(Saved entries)
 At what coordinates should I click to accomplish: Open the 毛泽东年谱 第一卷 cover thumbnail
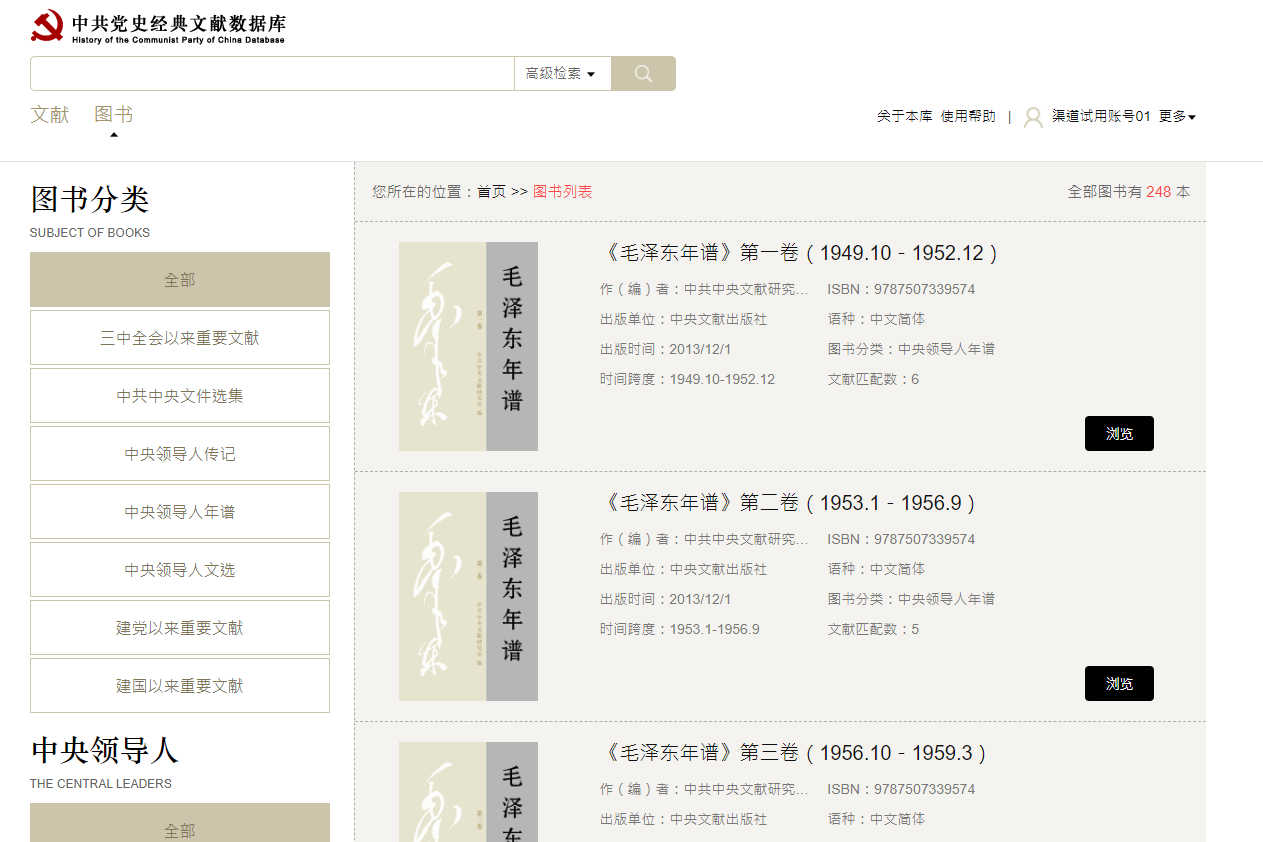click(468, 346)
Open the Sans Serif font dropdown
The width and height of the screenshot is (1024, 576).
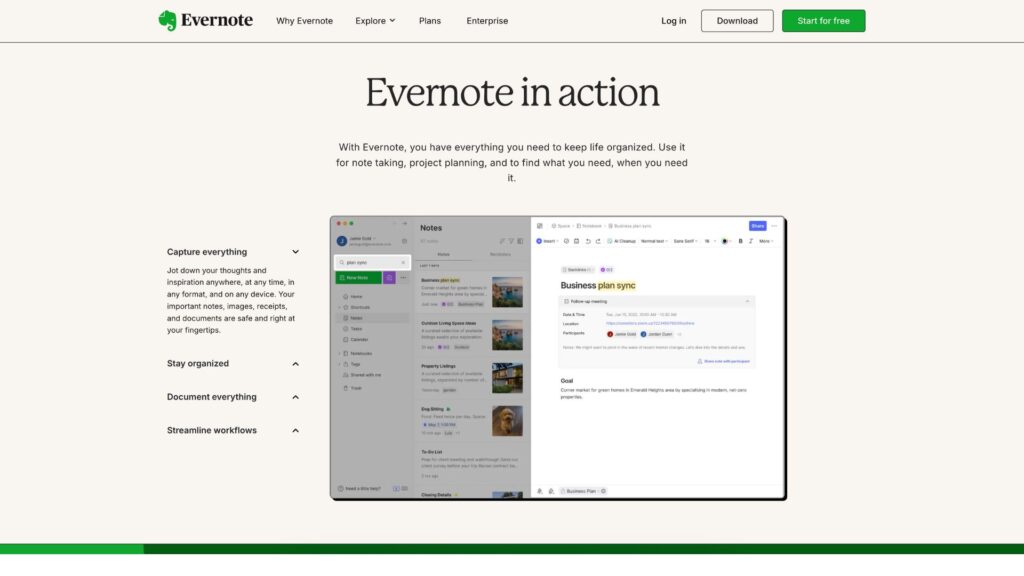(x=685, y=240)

**DIRECTIONS:** Copy out the records above in full, exactly as written, but not the pictures.

**WRITTEN RESPONSE:**
 At what coordinates should I click to accomplish: Open the 毛泽东年谱 第一卷 cover thumbnail
click(468, 346)
Open the Sans Serif font dropdown
The width and height of the screenshot is (1024, 576).
(x=685, y=240)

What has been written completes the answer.